Cow-boy

Funny Peculiar

December 11, 2007By Tom RidgwayFilm

Benoît Poelvoorde. You probably don’t recognize the name, but you might remember him as the charismatic serial killer in his 1992 debut, Man Bites Dog. Since then he has gone on to become one of France’s most beloved actors (even though, like other French idols, including Jacques Brel, he’s actually Belgian).

Poelvoorde, who has constructed a career that swings between broad comedy (in, say, Podium, in which he starred as an impersonator of French disco king Claude François) and smaller, more personal pieces, manages to invest even his broader roles with a certain sadness and empathy for the loser: the man who has big dreams but lacks the talent to make them real.

His latest film, Cow-boy, is definitely in that register. The second feature he’s worked on with Belgian director Benoît Mariage (the first was 1999’s wonderful Les Convoyeurs Attendent), Poelvoorde plays Daniel Piron, a TV presenter who, tired of his road-safety show, tries to make a documentary about an infamous event in Belgian history by reuniting the then-children who were on a bus hijacked in 1980 by anti-capitalist Tony Sacchi (played with fabulous levels of sleaze by Gilbert Melki). Daniel thinks this is a great idea and that the documentary will reveal how society has changed. Of course, it only reveals just how much he hasn’t.
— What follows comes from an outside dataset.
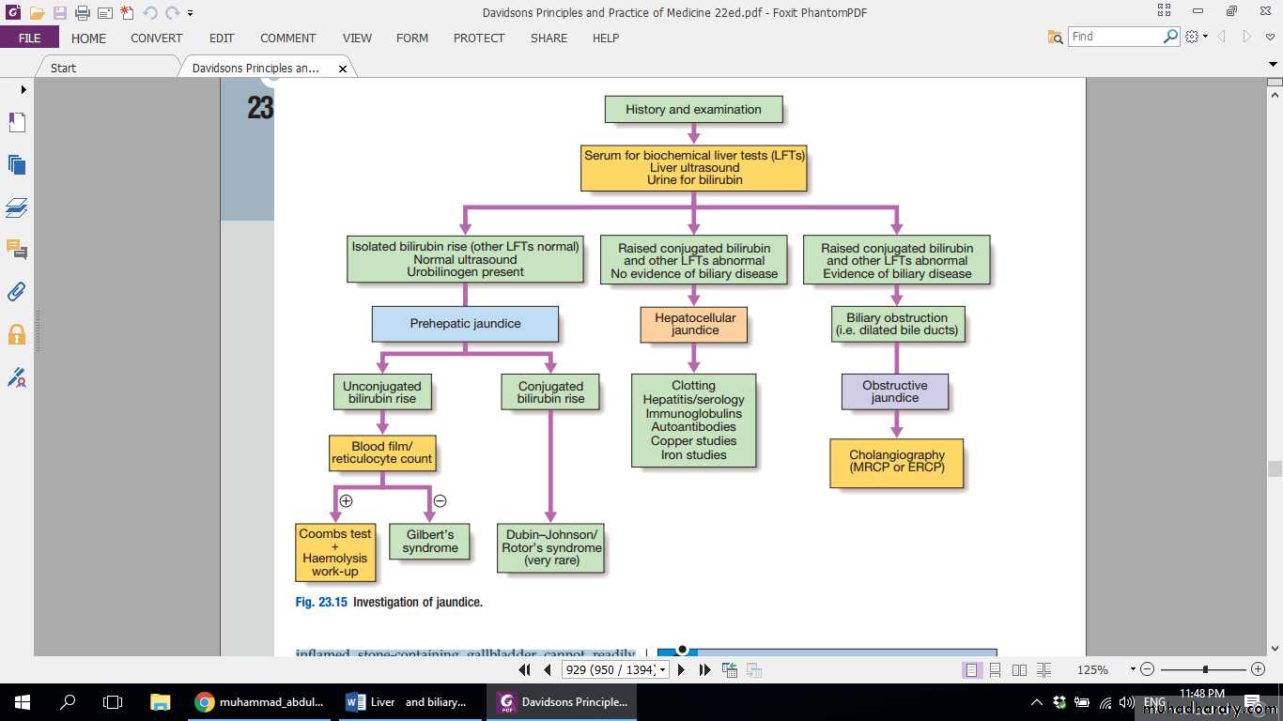Open the Pages thumbnail panel icon
The width and height of the screenshot is (1283, 721).
pos(16,165)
Like the character he played in Les Convoyeurs, Poelvoorde’s Daniel is a man with firmly held beliefs, beliefs he can’t let go off even when reality does its best to show him how wrong he is. His ambition is far greater then his talents, which leaves him incapable of understanding why no one (including his wife – a distant Julie Depardieu – and his colleagues) sees things as he does.
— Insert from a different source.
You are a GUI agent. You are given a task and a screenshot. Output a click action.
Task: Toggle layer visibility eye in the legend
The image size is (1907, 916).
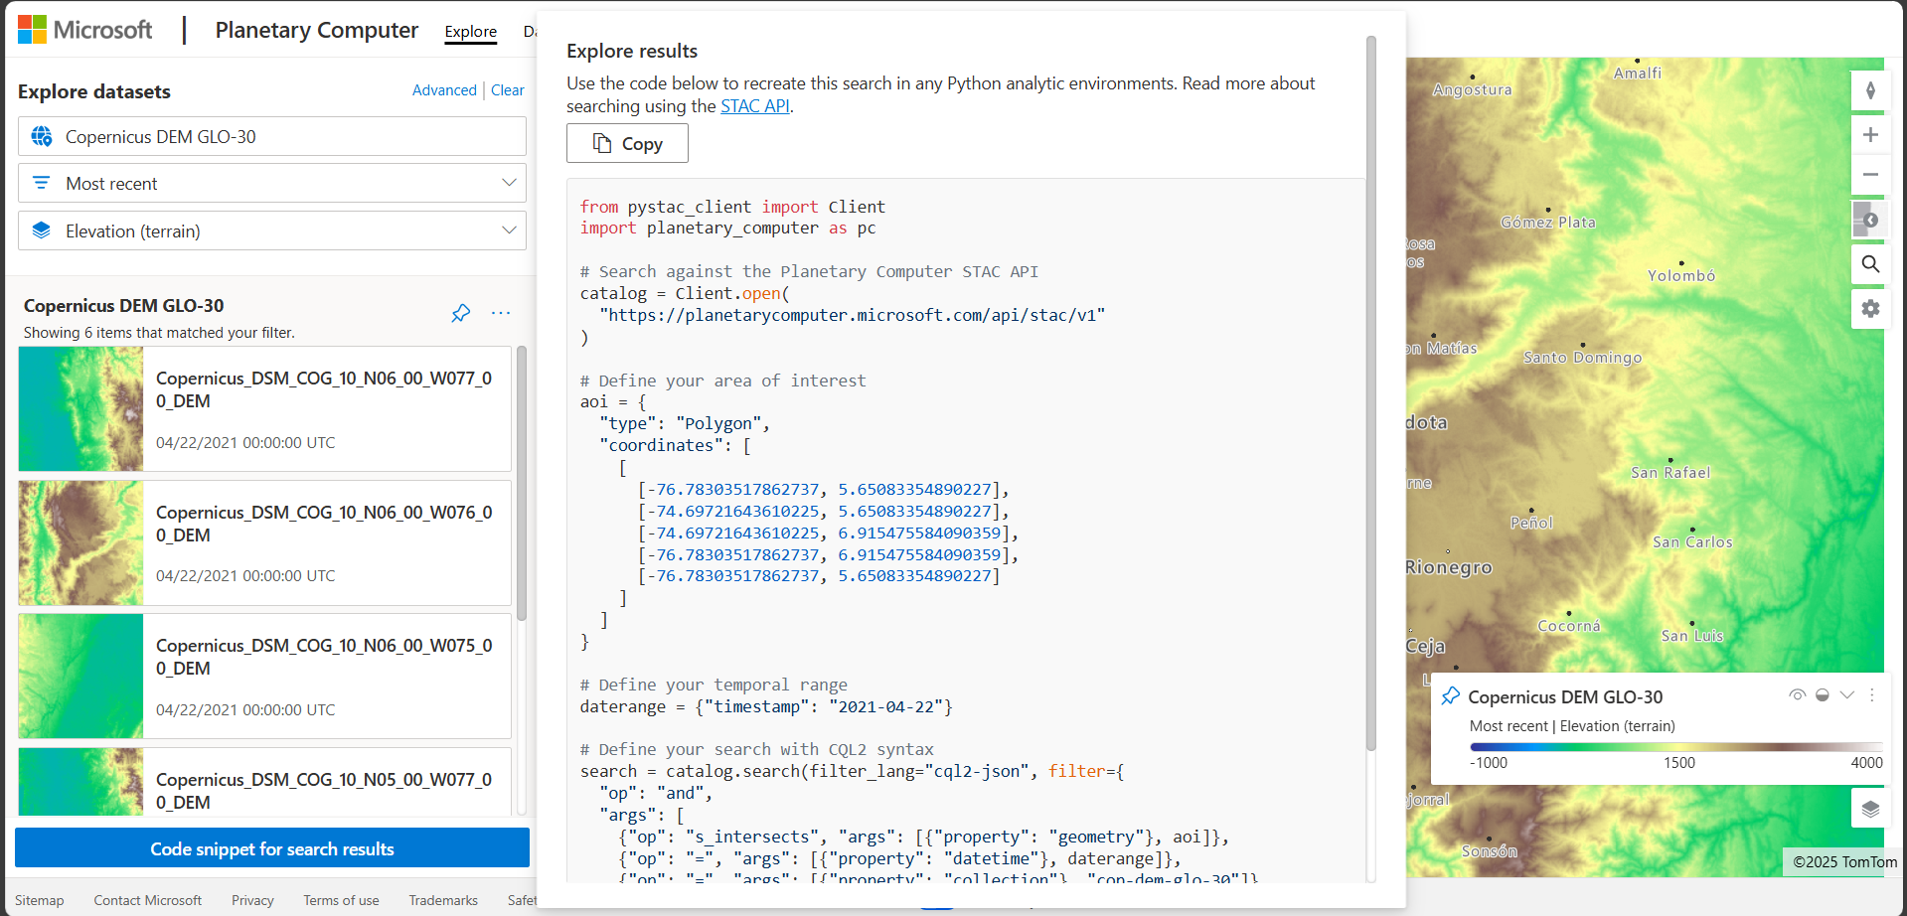click(1797, 695)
In one telling scene, two of Daniel’s colleagues discuss the first images of his film in the office toilets. Unbeknownst to them, Daniel is in the cubicle, and, after they have thoroughly trashed the work, the camera doesn’t show Daniel rushing out to defend himself, but slowly lifting his feet from the ground so they won’t find out he’s heard them. Mariage’s film is full of moments of such quotidian tragedy, snippets of daily disappointment.

Cow-boy is delicately scripted (it never patronizes its characters, even Daniel), intelligently (and simply) filmed and wonderfully played by all. And just when the film begins to lose you – it gets hard to take any more of Daniel’s self-destructive behavior – Mariage conjures up an ending that couldn’t be more perfect. In the image of the rest of the film, it’s sad, inspiring, happy, comic, tragic and ever so slightly out of tune.